As an example of one of the items created the code for the user creation Azure function is included below:

public static async Task Run(UserToCreateDTO createUserQueueItem, ICollector<UserToCreateDTO> userWithAlreadyTakenEmailAddressQueue, TraceWriter log)
{
	var clientId = ConfigurationManager.AppSettings["clientId"];
	var clietnSecret = ConfigurationManager.AppSettings["clientSecret"];
	var endpoint = ConfigurationManager.AppSettings["endpoint"];
	var disco = await DiscoveryClient.GetAsync(endpoint);

	// request token
	var tokenClient = new TokenClient(disco.TokenEndpoint, $"{clientId}", $"{clientSecret}");
	var tokenResponse = await tokenClient.RequestClientCredentialsAsync("api");

	if (tokenResponse.IsError)
		{
			log.Info(tokenResponse.Error);
			throw new Exception($"Unable to get a auth token due to {tokenResponse.Error}");
		}

	var client = new HttpClient();
	client.SetBearerToken(tokenResponse.AccessToken);

	var contents = new StringContent(JsonConvert.SerializeObject(createUserQueueItem), Encoding.UTF8, "application/json");

	var response = await client.PostAsync($"{endpoint}/api/users", contents);
	var createUserResponse = new APIResponse<UserToCreateDTO>(response);

	if (!createUserResponse.IsOk())
	{
			if(createUserResponse.Errors.ContainsKey("DuplicateUserName"))
			{
				userWithAlreadyTakenEmailAddressQueue.Add(createUserQueueItem);
			}
			else
			{
				var errorString = string.Empty;

				if(createUserResponse.Errors != null)
				{
					string.Join(";", createUserResponse.Errors);
				}

				throw new Exception($"Api threw an error when creating user: {errorString}");
			}
	}

	var doesUserExistResponse = await client.GetAsync($"{endpoint}/api/users/exists/{createUserQueueItem.Email}");
	if (!doesUserExistResponse.IsSuccessStatusCode)
	{
		throw new Exception($"User was not created.");
	}
}

Utilising an Azure function for this component allows it to be called via an event raised from multiple systems and provides a mechanism for this function to scale separately to the larger applications.

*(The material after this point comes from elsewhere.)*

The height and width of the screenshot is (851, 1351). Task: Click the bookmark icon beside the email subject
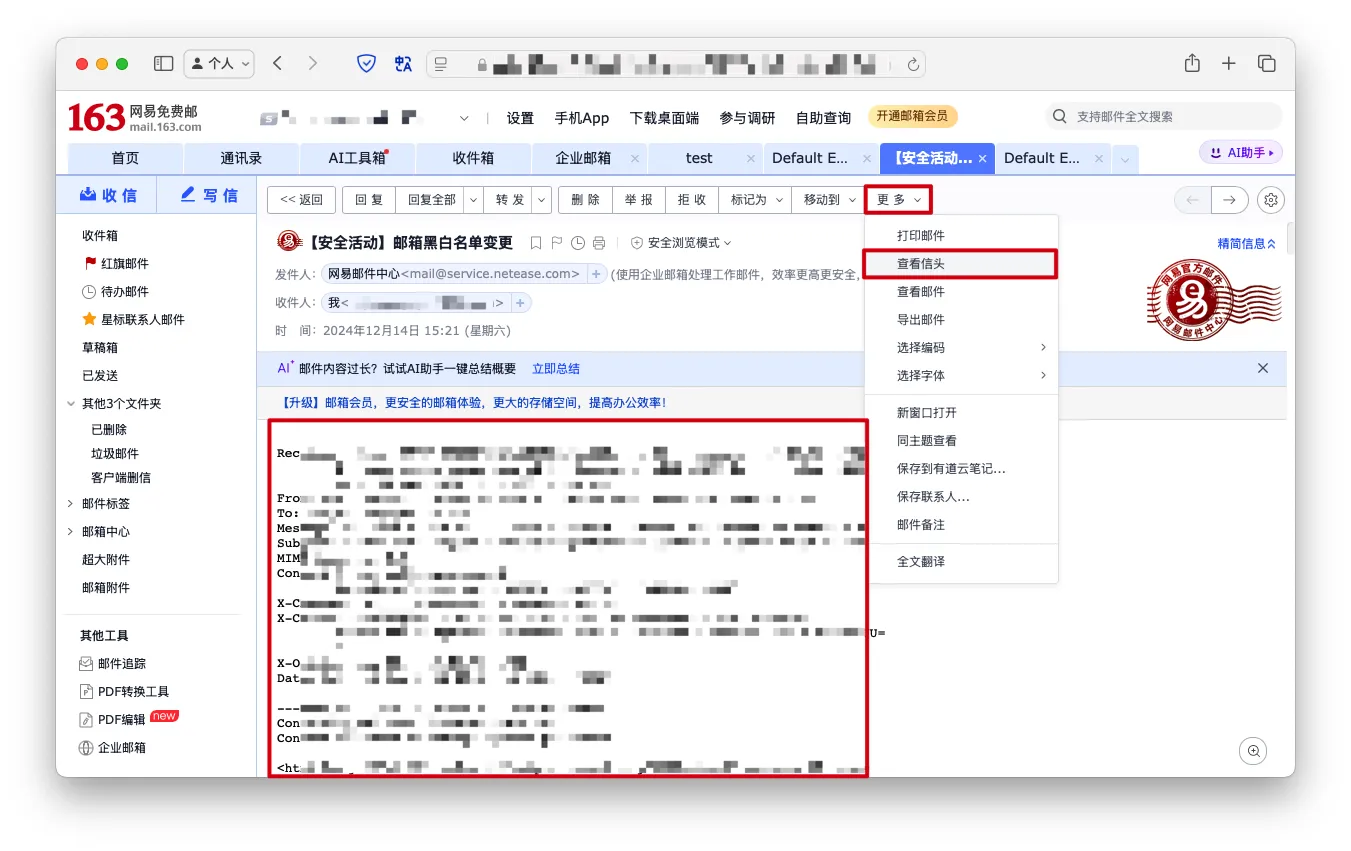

It also ensures that this common activity is not duplicated into multiple separate applications and hence is performed in the same manner regardless of where it is triggered from.

Handling Scaling Events

Under the IaaS model, the time it took to adjust to scaling events was anything from 15 minutes to 45 minutes, depending on the application / services involved. It also required a large amount of configuration as code in order to ensure that services came online with the correct environmental configurations. This amounted to a significant engineering investment in both time and virtual machine resources.

Responding to Scaling Events under the App Service model was as simple as setting a Scale Out policy in the App Service Environment for the two applications. This has allowed both applications to scale based on CPU load when needed.

Scale Out Figure: Azure App Services Scale Out

Reduction in Costs

In comparison to the IaaS model Lüp has seen considerable cost reduction in both engineering time and financial costs in relation to the services.

Conclusion and next steps

The initial production system has been successful in Production with over 30,000 users created in the first week of operation, with zero downtime or scaling issues. The App Service component was able to successfully elastically scale with peak demand without any interaction from the engineering team. Cost both in engineering hours and financial cost has been greatly reduced when compared to a comparable IaaS solution.

Jeremy Cade - Senior Software Engineer, Lüp described some of the outcomes seen:

“Scaling was a massive concern on our legacy system that we no longer need to worry about. It’s an instant win,”

“Azure has proven itself very quickly. Its services are available in two discreet data centres in Sydney and Melbourne, giving us the geographic redundancy and automatic back-ups that were needed to assure our customers of continuity of service,”

The rapid success of this project and the reduction in operational effort for the technical team has allowed Lüp to now confidently plan for higher future rapid growth by leveraging the Azure platform. The team can also spend more time focussing on strategic areas for future growth and is reviewing the possibilities to leverage additional areas of the Azure platform such as cognitive services and stream analytics.